I suspect it also helps with sales revenue figures. I'm making this up, but they probably use the pre-rebates total as their revenue total, and then put the rebates in another column (or in another quarter).

mouse (aka kimy) said...

sneaky bastards indeed! but yeah your 30 bucks should be arriving soon.

I am quite cynical myself about rebates and unfortunately more than once I've missed out and forgotten to send in my rebate form (with ALL the accompanying proof of purchase) by the deadline. just hate when that happens.

thanks for the info - found the 60% figure interesting, guess it's higher than I would have predicted(by 10%)

tut-tut said...

Yes; I have a friend who worked for American Express years ago. The same principle applies for Travelers Checks; if the purchaser didn't use them all up on the trip, they, by a rather large percentage, were never cashed. AmEx counted on this as part of its revenues. Go figure.

D is now deeply involved with many phone calls to Sears concerning a rebate for the delivery of our freezer right after Thanksgiving.

Barbara said...

Rebates are in a way like those gift certificates that sit unused in my drawer. You have to make a little effort to cash in and some people never get around to it. Cheap money in the bank for someone else!

Glad you are getting your $30. Maybe it will slightly offset the Visa loss.

Anonymous said...

Loyalty. It seems like it only works one way: Loyal Customers.

Reya Mellicker said...

Insurance companies do the same thing.

My guess is that with the economy tanking, people might suddenly get more interested in applying for the rebates. do you think?

Mariana said...

Hi! I hope you get your Visa money back! I love your blog and I've given it the Dardos award. Thanks!
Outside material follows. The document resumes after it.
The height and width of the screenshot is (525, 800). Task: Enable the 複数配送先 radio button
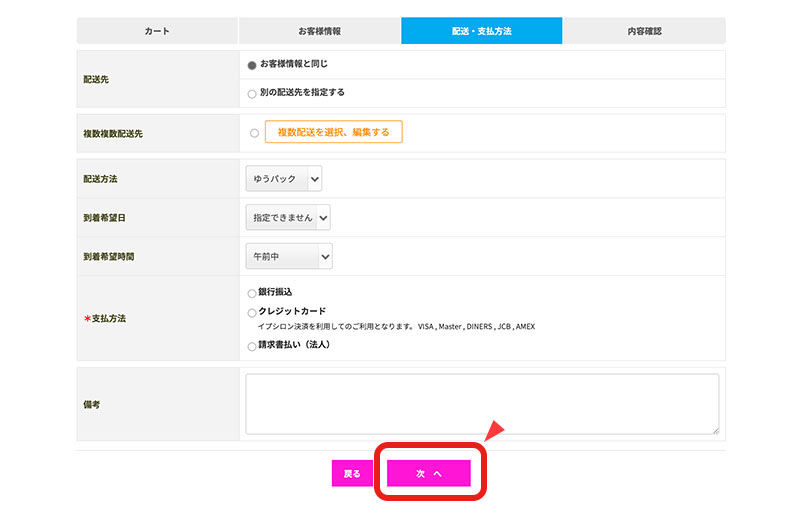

http://gatochy.blogspot.com/2009/01/smashing-200.html

alphabet soup said...

There are many, many devious ways of companies making money.
Customer inertia has to be a sure winner.
Ms Soup

bella rum said...

Back in the day, we were responsible for sending our claim to our insurance company. They repeatedly claimed they had not received our claim. It happened so often that we started making three copies - send one - wait - send another - wait - and send the third one. I know it was their policy. They counted on people giving up.